I have been running a home server for a couple of years now. It is extremely useful for me. It is also one of my favorite personal hobbies. The glue of that home server is a Supermicro X10SLL-F motherboard . So far, that motherboard has performed wonderfully without missing a beat. Day-to-day, my only gripe with it is that the power draw is slightly higher than I would like, but I can live with a few extra watts. However that supermicro motherboard has a terrible “gotcha.” The IPMI out-of-band/remote management software has a nasty bug. I recently changed the admin password from the default “admin,” like any diligent sysadmin should (Yes I know that I should have changed it much sooner, but in my defense, the IPMI was only accessible on my local network).
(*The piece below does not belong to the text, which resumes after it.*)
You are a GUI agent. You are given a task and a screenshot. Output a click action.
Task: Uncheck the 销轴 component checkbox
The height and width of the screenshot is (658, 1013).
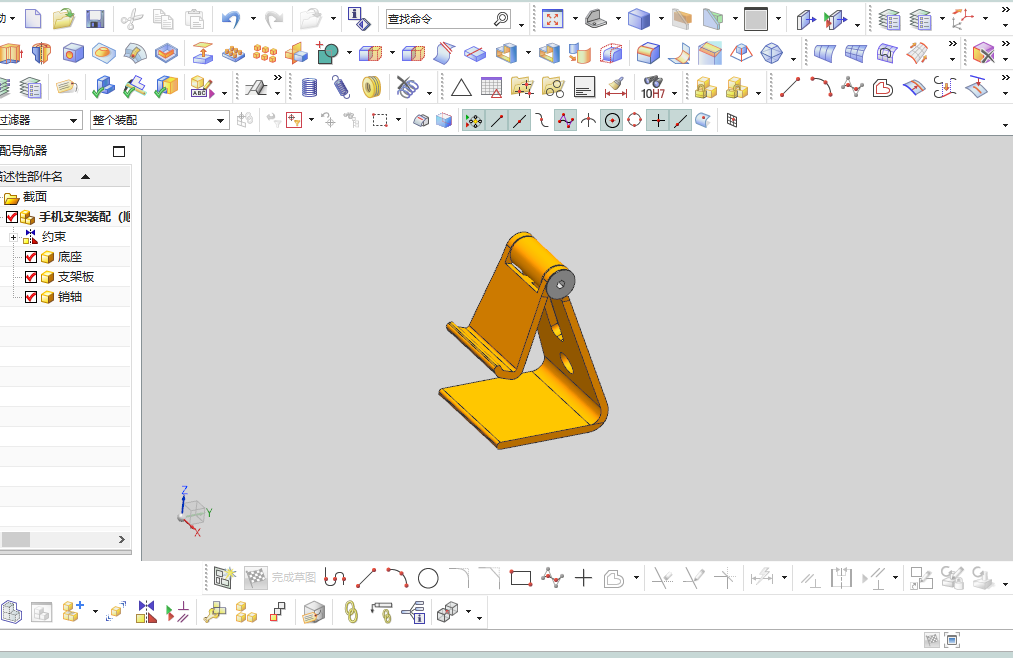coord(31,297)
As it turns out all IPMI passwords are limited to 19 characters and if one tries to use a password longer than 19 characters, the IPMI software will just…silently truncate the password to 19 characters. I thought I locked myself out of IPMI and had no choice to factory-reset the IPMI!!
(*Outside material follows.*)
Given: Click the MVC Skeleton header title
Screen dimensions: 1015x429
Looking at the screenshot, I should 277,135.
I have no idea how I would have found this out without Reddit (incidentally while trying to find out how to factory-reset the IPMI). This is HORRIBLE behavior. I imagine this is changed in newer motherboards/IPMI firmwares, but this motherboard hasn’t received firmware updates in years. That is one pitfall of running old used enterprise server parts. But there really is no excuse for silently truncating a password I entered while creating the password…AND NOT TRUNCATING THE PASSWORD WHEN I ENTER IT TO LOG IN.
Anyone who uses an old Supermicro motherboard, e.x. X10 series, should make their IPMI passwords <= 18 characters. If you accidently made your IPMI password longer and are stuck, try logging in with the first 19 characters of your IPMI password.
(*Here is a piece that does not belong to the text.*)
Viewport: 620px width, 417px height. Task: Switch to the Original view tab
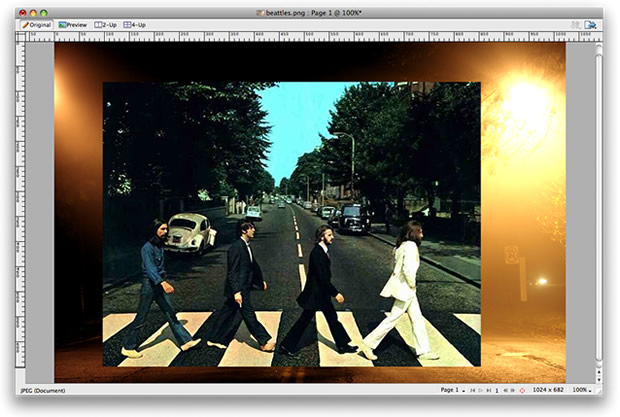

To be fair, I don’t use this IPMI for much. I only use the IPMI from my local
network (with no VPN tunnel from the outside world) when I have messed up my
network firewall and need to drop some
iptables
rules manually as root.
Once my network firewall was stable enough, I stopped using the IPMI.
ssh
serves all of my needs that
IPMI would typically address during “normal” server operation.
Overall, one strike in two years of usage is not bad at all. This supermicro X10-series motherboard is on pace to get its third strike around the time when I might want to fully upgrade the system, including the motherboard.